Uno de los principales logros del film es la intensidad emocional con la que retrata la adolescencia, la rivalidad femenina y la búsqueda de identidad en un entorno hostil. Natalia, interpretada por Dolores Oliverio en su debut actoral, se presenta como un personaje complejo que oscila entre la vulnerabilidad y la ira, entre el rol de heroína y el de antiheroína. Su recorrido está marcado por el desamor, el abandono parental y la presión social.
El trasfondo de la crisis de 2001 no funciona como simple decorado. La violencia, la escasez de recursos y la tensión social atraviesan cada escena y se condensan en símbolos como un carrito de supermercado abandonado, que parece estar maldito y resume la decadencia y el miedo que rodean a los personajes. El guion de Benjamín Naishtat deja entrever paralelismos entre aquella etapa histórica y la Argentina actual.
En lo formal, Casabé se mueve entre el horror psicológico y el drama coming-of-age, construyendo una atmósfera inquietante a través de encuadres claustrofóbicos y una paleta de colores que refuerza la sensación de opresión. Motivos recurrentes como la sangre y el agua suman capas simbólicas al relato.

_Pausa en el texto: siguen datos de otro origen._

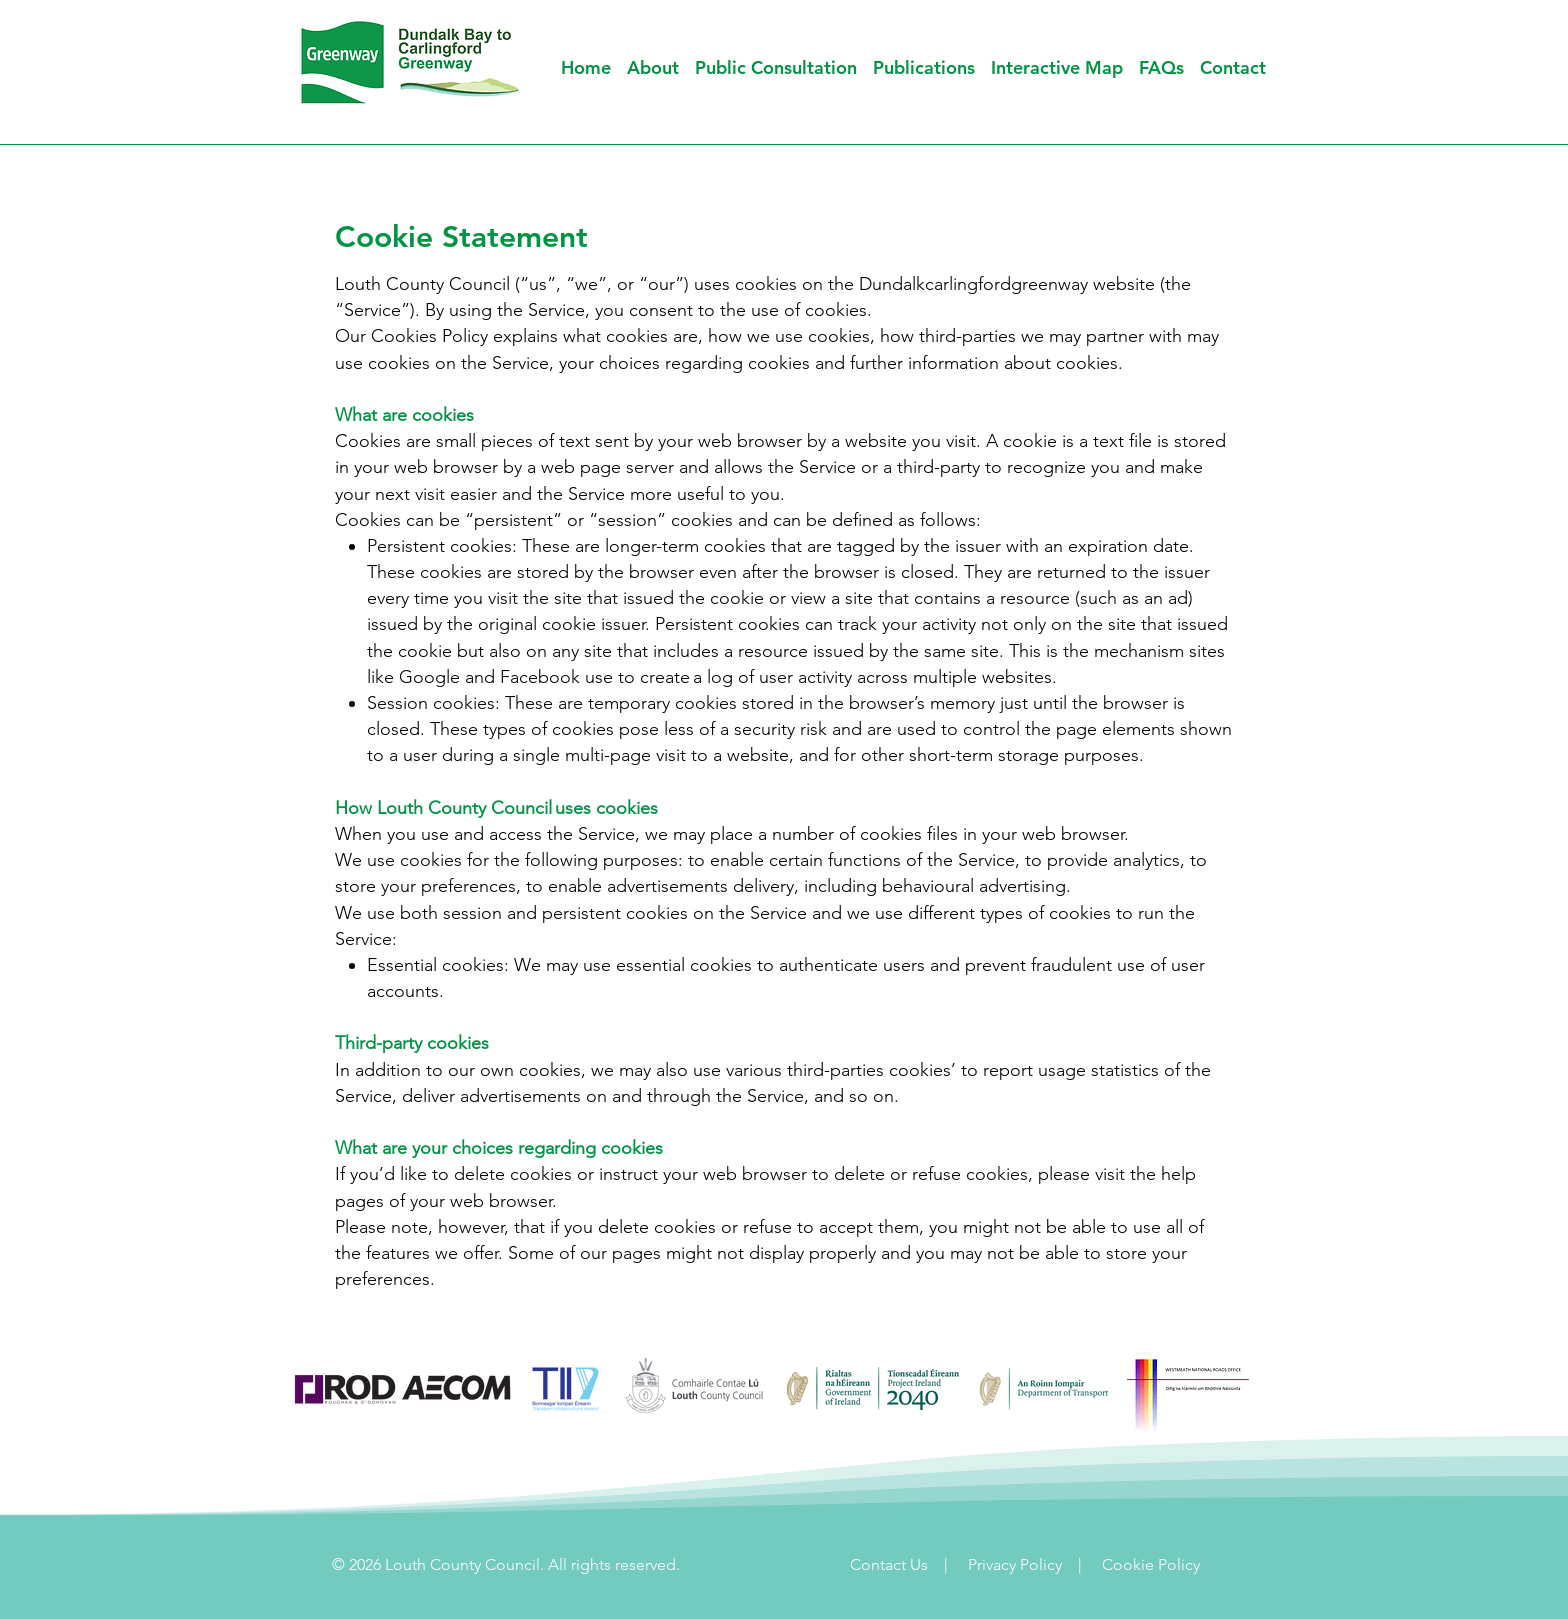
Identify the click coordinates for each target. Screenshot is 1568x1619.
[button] (776, 67)
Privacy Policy (1017, 1564)
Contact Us (889, 1564)
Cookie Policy (1151, 1564)
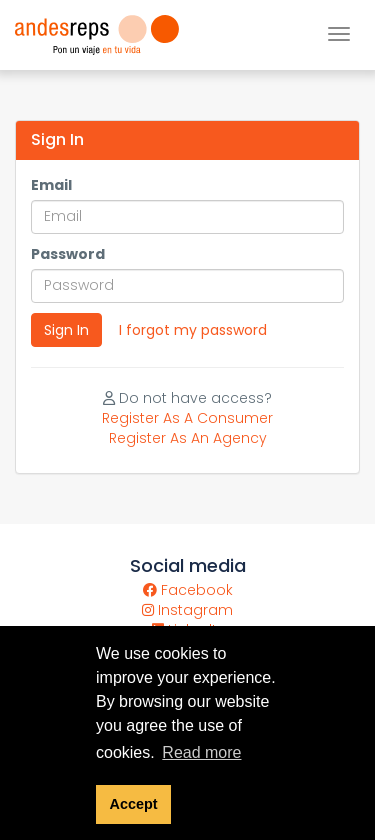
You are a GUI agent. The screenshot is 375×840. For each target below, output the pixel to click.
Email (51, 185)
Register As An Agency (188, 438)
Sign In (66, 330)
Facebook (188, 590)
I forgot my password (193, 330)
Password (68, 254)
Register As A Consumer (187, 418)
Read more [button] (201, 752)
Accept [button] (134, 804)
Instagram (187, 610)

Si bien los elementos sobrenaturales resultan sugestivos, hacia el final la película opta por una explicitud que modifica la ambigüedad inicial.
Ambiciosa y con algunos desniveles, La virgen de la tosquera propone una mirada singular sobre el horror femenino y la adolescencia, con una protagonista alejada de los estereotipos y un contexto social que potencia su relato. Laura Casabé reafirma así su capacidad para entrelazar lo macabro con lo social y se consolida como una voz relevante del cine de género latinoamericano.